[Available data Boundary: Start]

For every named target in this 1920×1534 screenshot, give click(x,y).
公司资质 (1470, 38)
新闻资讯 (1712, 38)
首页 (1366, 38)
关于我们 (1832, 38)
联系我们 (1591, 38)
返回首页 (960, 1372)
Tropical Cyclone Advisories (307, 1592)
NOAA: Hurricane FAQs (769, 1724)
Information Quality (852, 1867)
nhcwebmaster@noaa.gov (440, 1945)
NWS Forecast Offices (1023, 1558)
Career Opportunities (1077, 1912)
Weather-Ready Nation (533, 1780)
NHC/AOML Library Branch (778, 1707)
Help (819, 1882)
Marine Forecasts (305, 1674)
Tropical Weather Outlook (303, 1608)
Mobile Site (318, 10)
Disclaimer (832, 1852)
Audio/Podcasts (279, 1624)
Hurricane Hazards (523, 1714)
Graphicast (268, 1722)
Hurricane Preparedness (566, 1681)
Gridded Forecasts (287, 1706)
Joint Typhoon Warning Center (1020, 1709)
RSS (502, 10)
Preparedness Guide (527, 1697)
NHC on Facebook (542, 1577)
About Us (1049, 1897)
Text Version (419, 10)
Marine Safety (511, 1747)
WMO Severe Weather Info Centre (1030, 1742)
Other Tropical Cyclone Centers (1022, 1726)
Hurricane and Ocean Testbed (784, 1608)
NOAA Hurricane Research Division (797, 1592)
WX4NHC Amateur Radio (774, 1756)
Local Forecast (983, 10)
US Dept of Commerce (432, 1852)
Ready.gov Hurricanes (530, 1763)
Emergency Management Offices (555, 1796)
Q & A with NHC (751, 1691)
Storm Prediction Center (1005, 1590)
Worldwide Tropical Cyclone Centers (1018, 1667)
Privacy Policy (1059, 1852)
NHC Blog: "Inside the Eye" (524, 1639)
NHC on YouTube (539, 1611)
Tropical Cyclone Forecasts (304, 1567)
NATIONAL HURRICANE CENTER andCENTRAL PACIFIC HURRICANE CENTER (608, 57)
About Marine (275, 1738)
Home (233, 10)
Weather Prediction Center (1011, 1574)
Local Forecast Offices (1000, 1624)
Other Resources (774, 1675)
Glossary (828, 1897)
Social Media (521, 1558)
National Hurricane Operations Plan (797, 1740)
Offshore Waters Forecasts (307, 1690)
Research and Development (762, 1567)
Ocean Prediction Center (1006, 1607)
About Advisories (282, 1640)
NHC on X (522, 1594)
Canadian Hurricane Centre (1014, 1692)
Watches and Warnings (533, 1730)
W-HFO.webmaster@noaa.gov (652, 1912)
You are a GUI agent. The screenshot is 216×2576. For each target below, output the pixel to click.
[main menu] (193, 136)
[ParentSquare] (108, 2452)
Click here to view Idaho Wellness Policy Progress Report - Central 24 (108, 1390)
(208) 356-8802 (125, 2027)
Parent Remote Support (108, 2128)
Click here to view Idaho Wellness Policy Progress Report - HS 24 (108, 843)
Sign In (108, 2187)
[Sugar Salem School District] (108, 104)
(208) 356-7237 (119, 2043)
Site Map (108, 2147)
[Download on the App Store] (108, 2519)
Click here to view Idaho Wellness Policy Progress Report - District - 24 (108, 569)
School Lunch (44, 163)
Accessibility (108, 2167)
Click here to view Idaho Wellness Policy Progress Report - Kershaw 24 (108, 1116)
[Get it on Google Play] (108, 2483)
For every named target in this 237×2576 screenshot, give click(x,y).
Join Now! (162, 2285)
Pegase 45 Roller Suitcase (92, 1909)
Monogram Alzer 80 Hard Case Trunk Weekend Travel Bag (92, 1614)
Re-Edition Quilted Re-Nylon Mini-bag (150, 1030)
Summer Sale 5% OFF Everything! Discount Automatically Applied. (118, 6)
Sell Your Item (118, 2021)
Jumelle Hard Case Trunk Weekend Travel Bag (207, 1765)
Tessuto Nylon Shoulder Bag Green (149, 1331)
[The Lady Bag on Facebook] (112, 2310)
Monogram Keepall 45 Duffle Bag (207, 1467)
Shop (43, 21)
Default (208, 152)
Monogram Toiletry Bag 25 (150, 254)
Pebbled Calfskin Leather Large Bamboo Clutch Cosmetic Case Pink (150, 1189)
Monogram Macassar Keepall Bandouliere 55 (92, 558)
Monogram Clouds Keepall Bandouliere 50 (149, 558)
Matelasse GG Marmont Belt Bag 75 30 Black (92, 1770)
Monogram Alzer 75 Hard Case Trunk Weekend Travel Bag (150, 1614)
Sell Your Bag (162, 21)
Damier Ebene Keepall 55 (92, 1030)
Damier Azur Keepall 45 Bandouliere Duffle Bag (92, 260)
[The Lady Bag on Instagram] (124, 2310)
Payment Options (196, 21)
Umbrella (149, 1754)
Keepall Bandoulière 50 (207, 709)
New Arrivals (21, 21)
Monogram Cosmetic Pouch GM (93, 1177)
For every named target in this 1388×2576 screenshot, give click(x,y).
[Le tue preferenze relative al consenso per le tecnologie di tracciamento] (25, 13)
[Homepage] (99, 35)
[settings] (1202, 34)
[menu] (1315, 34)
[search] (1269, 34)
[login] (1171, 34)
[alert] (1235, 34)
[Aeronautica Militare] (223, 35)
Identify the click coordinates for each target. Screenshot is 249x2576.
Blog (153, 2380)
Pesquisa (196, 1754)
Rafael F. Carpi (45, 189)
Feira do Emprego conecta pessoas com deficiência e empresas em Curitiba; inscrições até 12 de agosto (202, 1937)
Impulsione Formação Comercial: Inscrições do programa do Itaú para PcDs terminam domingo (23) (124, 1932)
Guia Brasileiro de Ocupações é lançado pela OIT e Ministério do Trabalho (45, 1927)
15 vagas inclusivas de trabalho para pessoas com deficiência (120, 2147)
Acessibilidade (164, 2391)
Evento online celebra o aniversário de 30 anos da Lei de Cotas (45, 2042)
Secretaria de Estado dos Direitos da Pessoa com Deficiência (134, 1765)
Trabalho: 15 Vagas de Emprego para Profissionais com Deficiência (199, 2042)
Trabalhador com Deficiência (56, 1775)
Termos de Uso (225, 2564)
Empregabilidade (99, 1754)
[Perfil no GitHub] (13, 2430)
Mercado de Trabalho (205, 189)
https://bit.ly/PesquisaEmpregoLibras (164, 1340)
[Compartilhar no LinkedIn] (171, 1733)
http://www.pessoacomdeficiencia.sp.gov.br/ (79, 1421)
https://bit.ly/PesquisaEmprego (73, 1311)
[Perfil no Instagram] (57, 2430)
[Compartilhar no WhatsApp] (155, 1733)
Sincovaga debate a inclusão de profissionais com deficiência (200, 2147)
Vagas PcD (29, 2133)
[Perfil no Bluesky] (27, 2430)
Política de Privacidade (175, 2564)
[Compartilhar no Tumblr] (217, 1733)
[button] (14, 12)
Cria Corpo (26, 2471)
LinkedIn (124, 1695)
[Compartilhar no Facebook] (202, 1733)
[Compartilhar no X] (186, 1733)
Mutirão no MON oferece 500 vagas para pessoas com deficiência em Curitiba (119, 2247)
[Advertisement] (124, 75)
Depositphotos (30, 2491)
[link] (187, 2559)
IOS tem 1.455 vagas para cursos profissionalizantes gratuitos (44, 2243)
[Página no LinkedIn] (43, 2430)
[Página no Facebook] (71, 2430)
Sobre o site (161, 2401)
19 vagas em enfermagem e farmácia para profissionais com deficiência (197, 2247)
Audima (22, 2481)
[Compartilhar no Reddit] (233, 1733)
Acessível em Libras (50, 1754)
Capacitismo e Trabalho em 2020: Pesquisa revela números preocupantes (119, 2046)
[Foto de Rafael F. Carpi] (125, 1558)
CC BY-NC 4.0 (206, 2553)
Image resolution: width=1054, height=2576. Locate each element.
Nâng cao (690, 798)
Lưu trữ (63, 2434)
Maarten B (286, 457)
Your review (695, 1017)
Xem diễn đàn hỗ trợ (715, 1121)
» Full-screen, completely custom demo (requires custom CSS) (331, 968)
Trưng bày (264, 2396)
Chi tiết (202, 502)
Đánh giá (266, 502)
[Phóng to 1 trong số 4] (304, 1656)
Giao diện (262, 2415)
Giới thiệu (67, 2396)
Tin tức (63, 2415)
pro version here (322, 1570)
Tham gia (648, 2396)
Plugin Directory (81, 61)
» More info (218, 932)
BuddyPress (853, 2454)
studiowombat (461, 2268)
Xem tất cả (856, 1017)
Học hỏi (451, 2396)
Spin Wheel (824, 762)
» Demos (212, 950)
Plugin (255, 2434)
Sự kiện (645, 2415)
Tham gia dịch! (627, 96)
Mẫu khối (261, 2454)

[Available data Boundary: End]

== Description of the task ==
Give only the lines from the one holding "Rafael F. Carpi (45, 189)" through the one holding "[Compartilhar no X] (186, 1733)", each restated exactly as it appears above.

== Written response ==
Rafael F. Carpi (45, 189)
Feira do Emprego conecta pessoas com deficiência e empresas em Curitiba; inscrições até 12 de agosto (202, 1937)
Impulsione Formação Comercial: Inscrições do programa do Itaú para PcDs terminam domingo (23) (124, 1932)
Guia Brasileiro de Ocupações é lançado pela OIT e Ministério do Trabalho (45, 1927)
15 vagas inclusivas de trabalho para pessoas com deficiência (120, 2147)
Acessibilidade (164, 2391)
Evento online celebra o aniversário de 30 anos da Lei de Cotas (45, 2042)
Secretaria de Estado dos Direitos da Pessoa com Deficiência (134, 1765)
Trabalho: 15 Vagas de Emprego para Profissionais com Deficiência (199, 2042)
Trabalhador com Deficiência (56, 1775)
Termos de Uso (225, 2564)
Empregabilidade (99, 1754)
[Perfil no GitHub] (13, 2430)
Mercado de Trabalho (205, 189)
https://bit.ly/PesquisaEmpregoLibras (164, 1340)
[Compartilhar no LinkedIn] (171, 1733)
http://www.pessoacomdeficiencia.sp.gov.br/ (79, 1421)
https://bit.ly/PesquisaEmprego (73, 1311)
[Perfil no Instagram] (57, 2430)
[Compartilhar no WhatsApp] (155, 1733)
Sincovaga debate a inclusão de profissionais com deficiência (200, 2147)
Vagas PcD (29, 2133)
[Perfil no Bluesky] (27, 2430)
Política de Privacidade (175, 2564)
[Compartilhar no Tumblr] (217, 1733)
[button] (14, 12)
Cria Corpo (26, 2471)
LinkedIn (124, 1695)
[Compartilhar no Facebook] (202, 1733)
[Compartilhar no X] (186, 1733)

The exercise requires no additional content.